• [Text block]
# Wrestler Finishes with 218-0 Career Record



## SIICmanSIIN (May 11, 2011)

I don't know if anyone has seen this but there was a kid, Eric Grajales, from my hometown that ended his H.S. career undefeated in his weight class of 135. He is currently a Sophomore at Michigan and is wrestling at 149 almost 15 pounds over his weight; I think he could be a force in the UFC under the correct training. What do you think of this kid?

Sorry if this is the wrong thread


----------



## morninglightmt (Sep 7, 2008)

I think he's not thinking of the UFC.

"I hope to win NCAA's multiple times," Grajales said. "Then after that, there's the World Championships, and the Olympics."

Wish the kid luck though, we'll see how he does in college. :thumbsup:


----------



## SIICmanSIIN (May 11, 2011)

morninglightmt said:


> I think he's not thinking of the UFC.



The money will eventually get him like everyone else.


----------



## Will Munny (Jun 4, 2011)

Why would you make this thread? You could make a thread like this about every single successful college wrestler. Kid doesn't even have an interest.


----------



## Will Munny (Jun 4, 2011)

Real big money in MMA. I'm sure it compares to being an Olympic Athlete with dozens of corporate sponsors.


----------

• [Prompt 1] Duplicate the wrestling thread from "The money will" up to and including "have an interest.".
• [Prompt 2] Using the wrestling thread, decide whether each statement agrees with it, answering yes or no and quoting the deciding words: (a) Eric Grajales finished high school undefeated at 135. (b) Grajales is a junior at Michigan. (c) Will Munny thinks Grajales is keen on fighting in MMA.

• [Data]
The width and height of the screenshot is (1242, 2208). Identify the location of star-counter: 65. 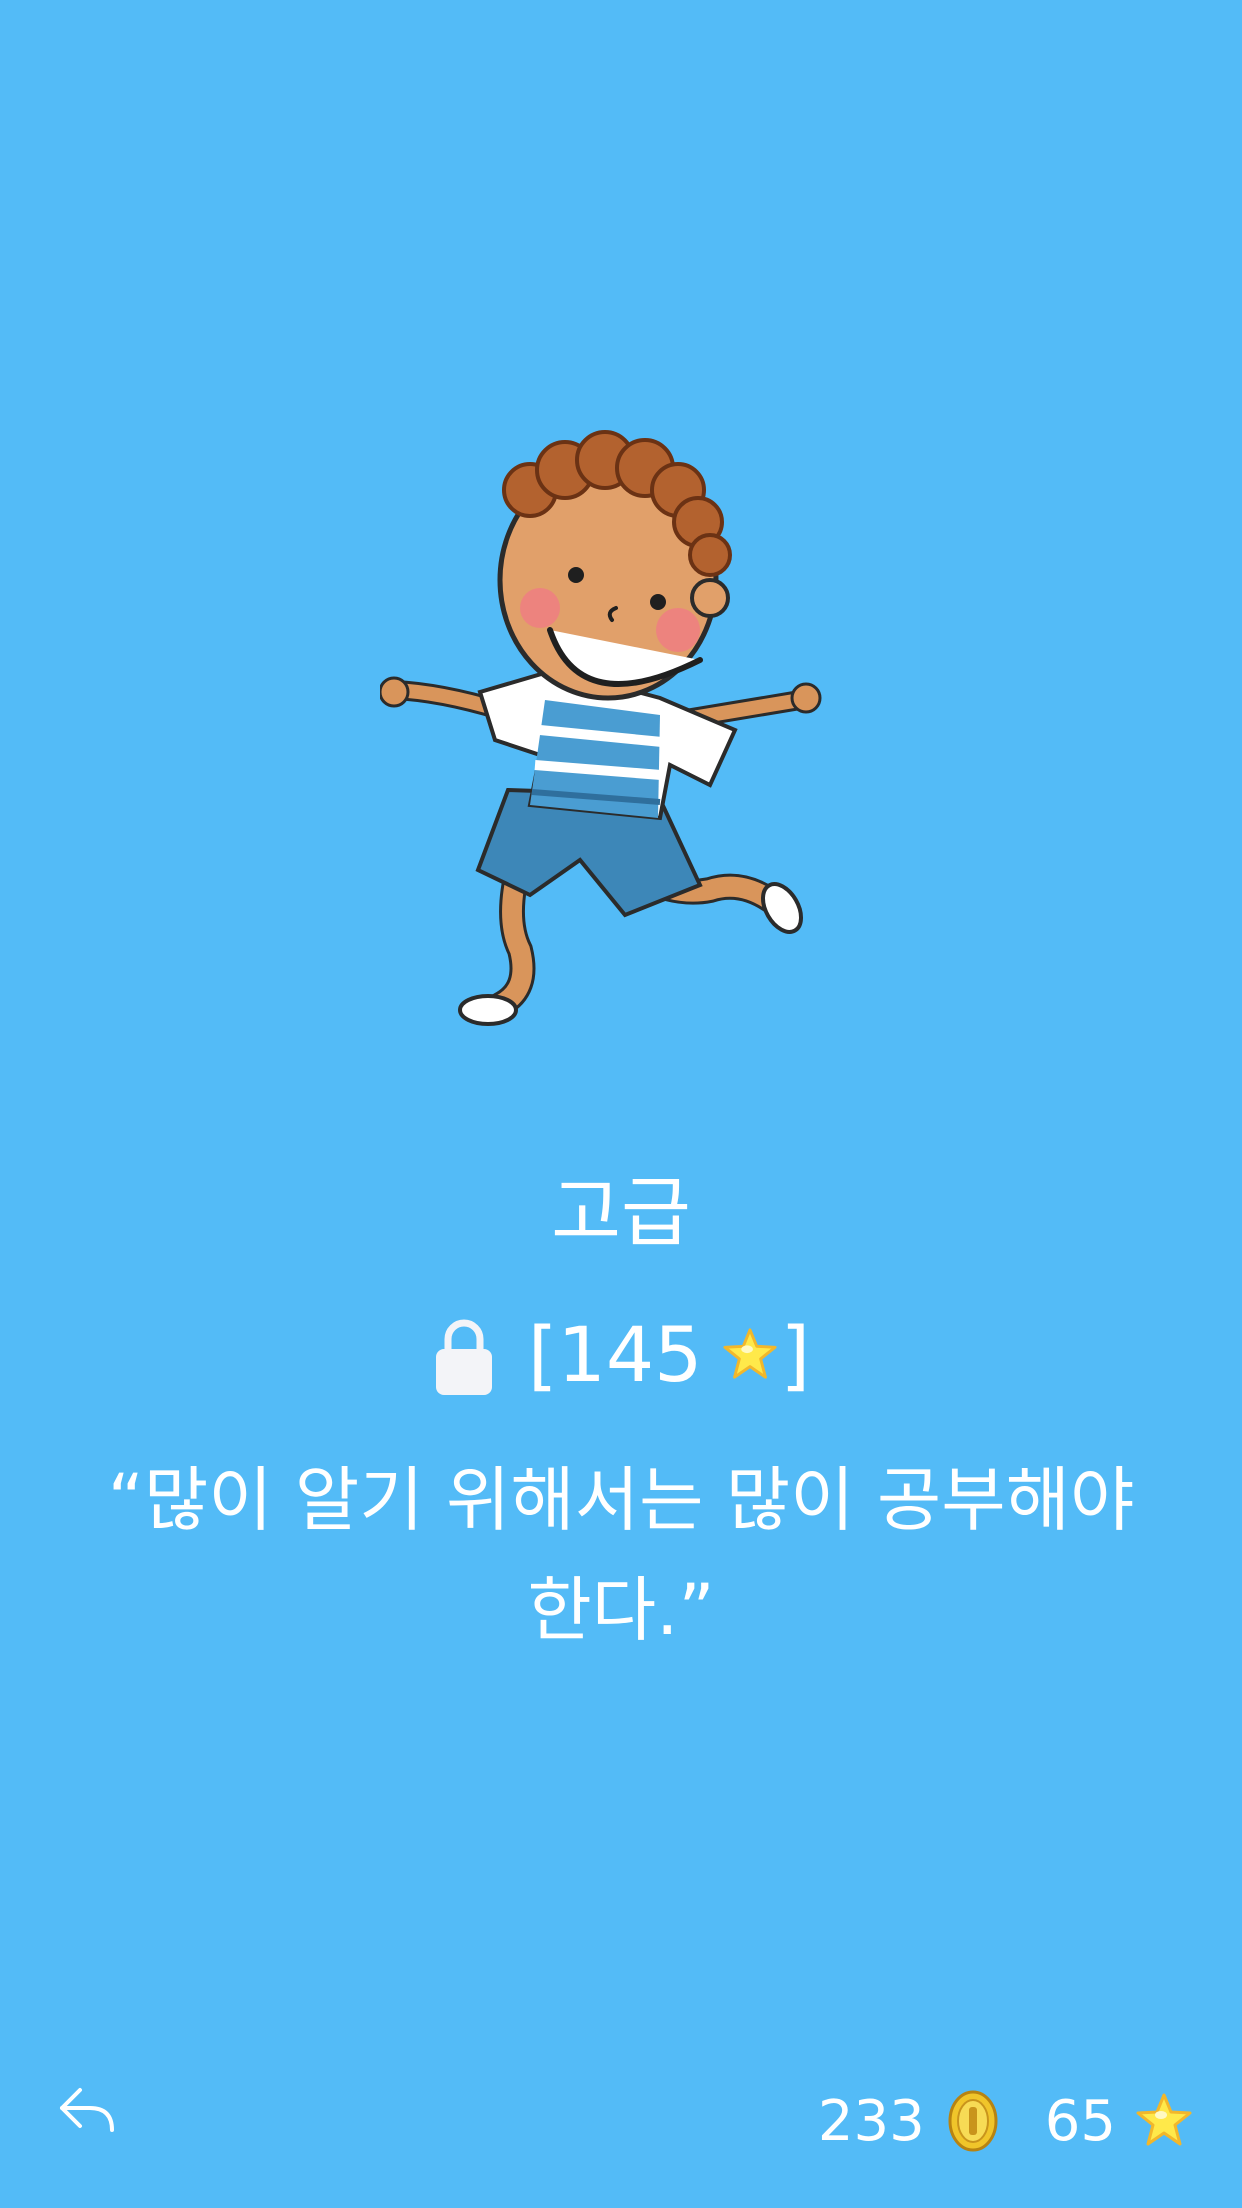
(1120, 2122).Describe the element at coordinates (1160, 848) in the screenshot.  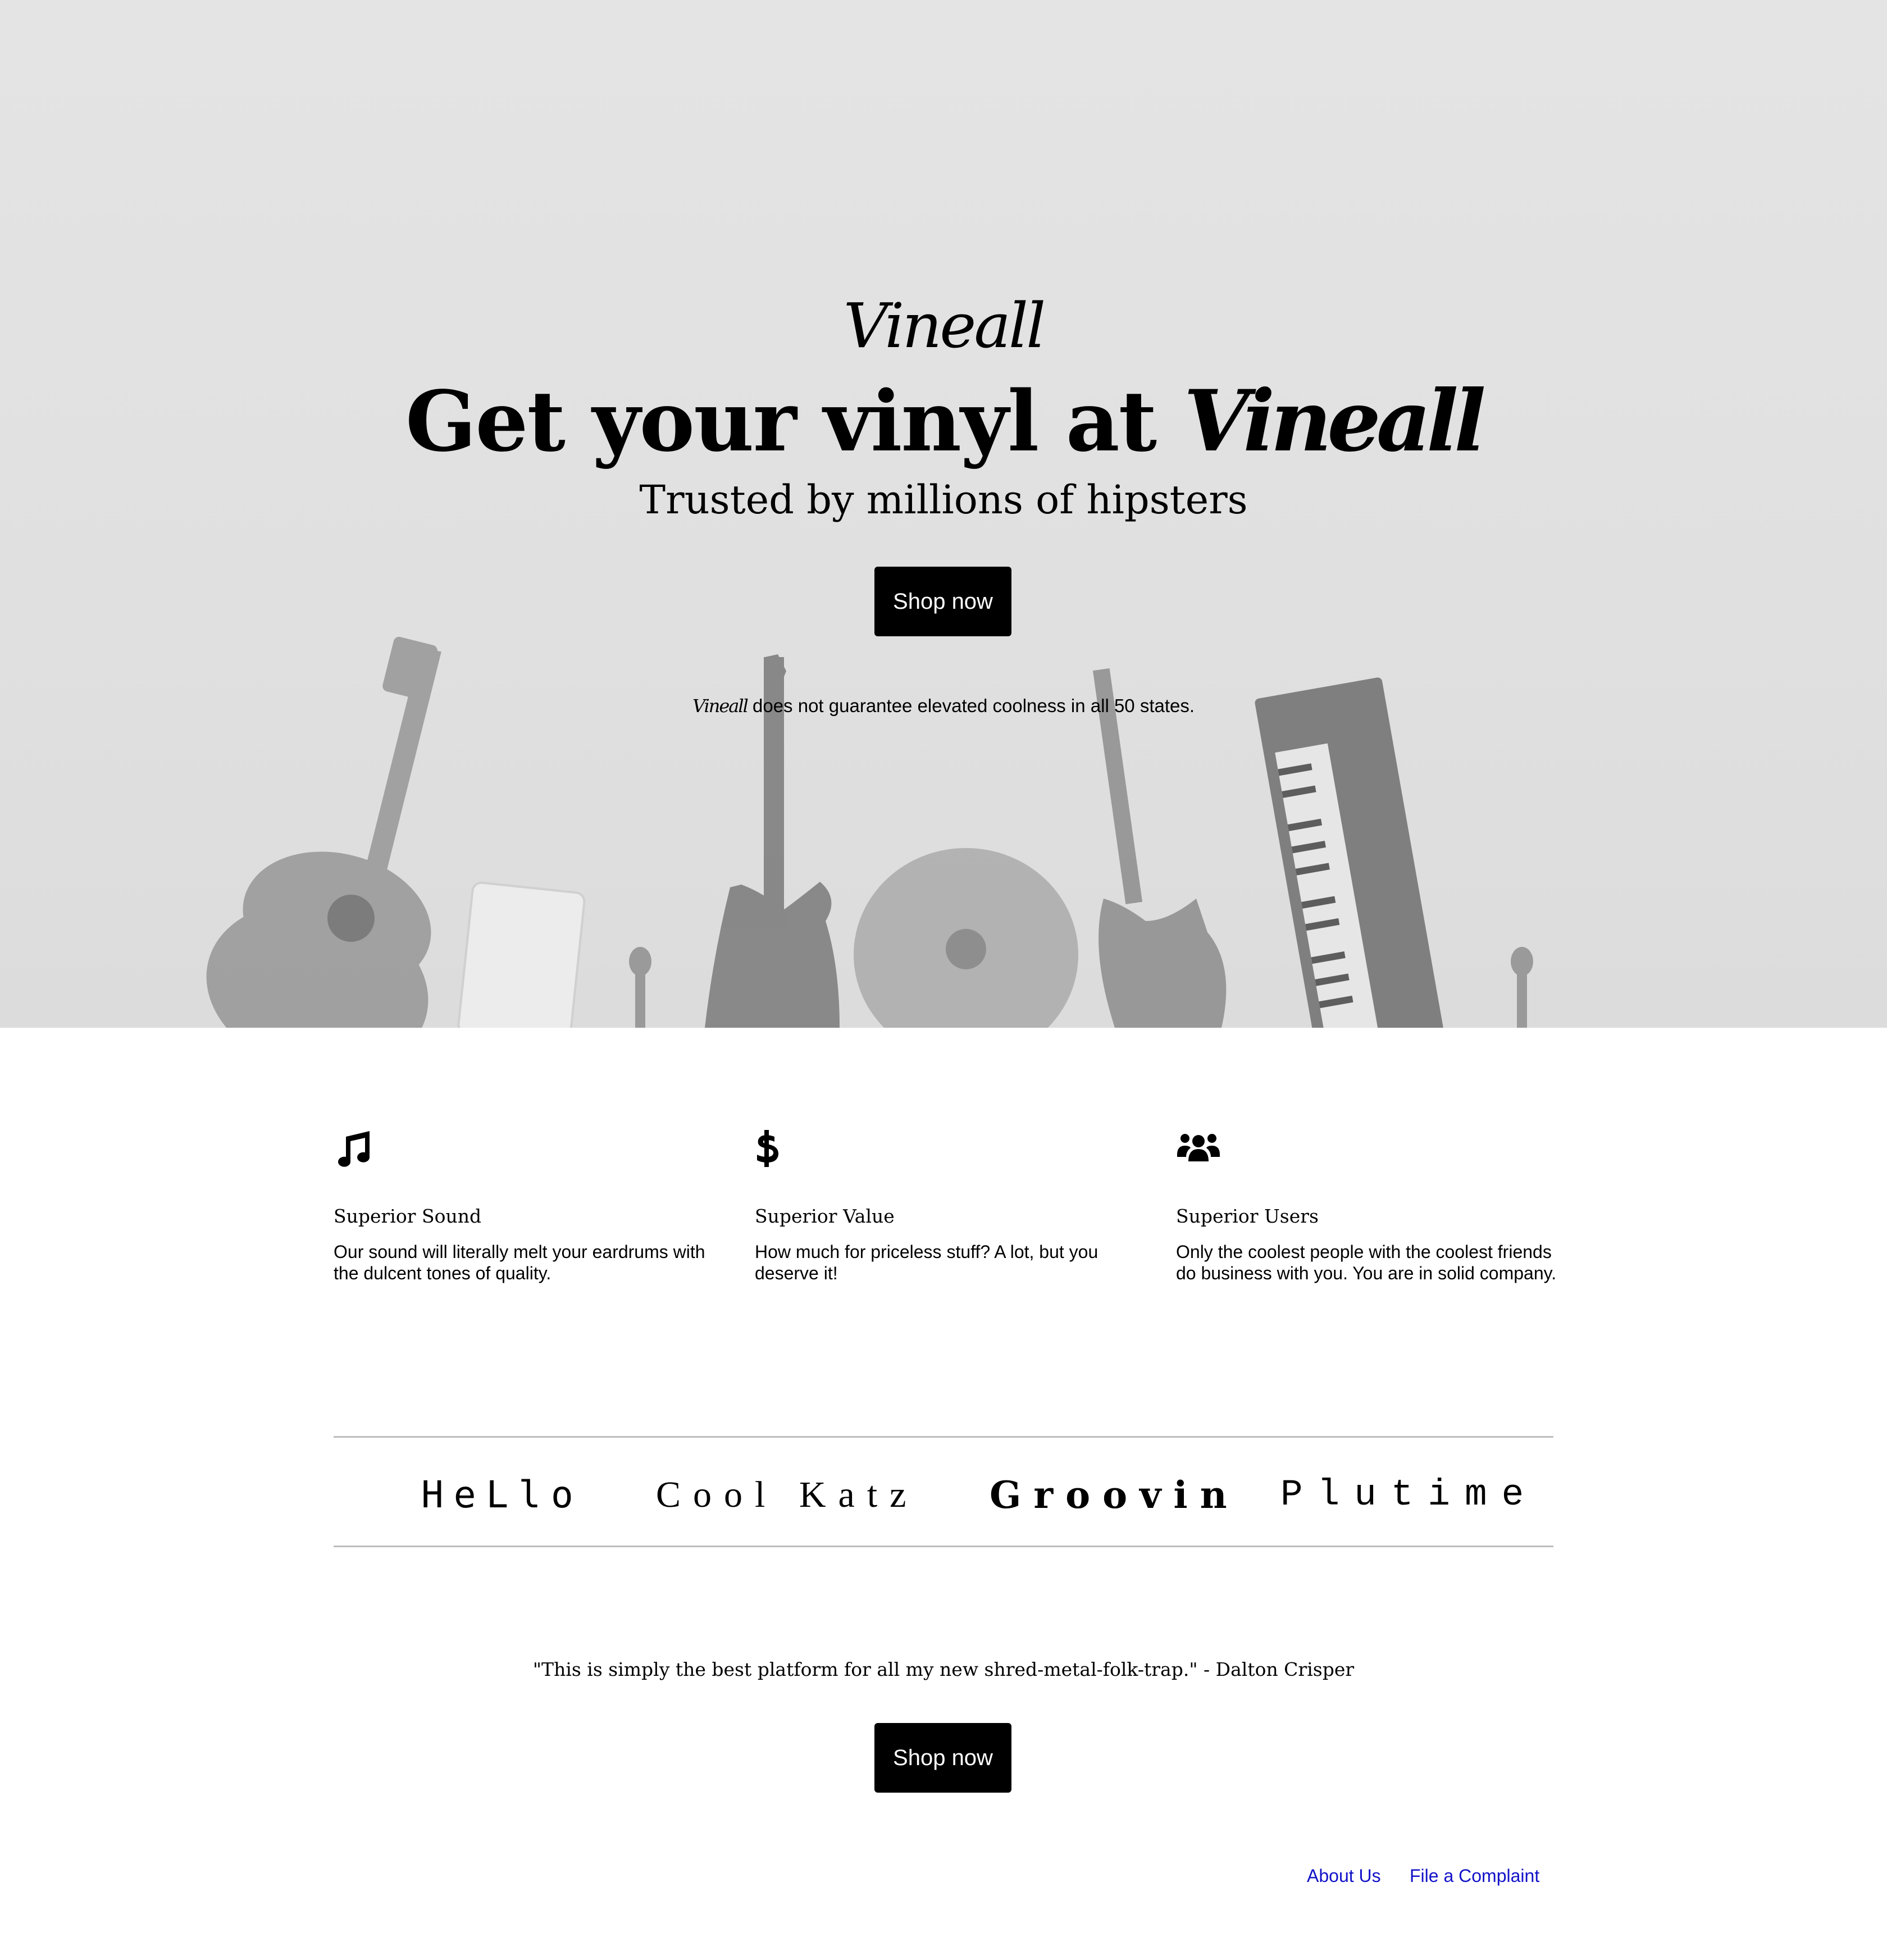
I see `bass-guitar-silhouette` at that location.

• [Answer box 1]
The money will eventually get him like everyone else.


----------



## Will Munny (Jun 4, 2011)

Why would you make this thread? You could make a thread like this about every single successful college wrestler. Kid doesn't even have an interest.

• [Answer box 2]
(a) Yes: "ended his H.S. career undefeated in his weight class of 135"
(b) No: "He is currently a Sophomore at Michigan"
(c) No: "Kid doesn't even have an interest."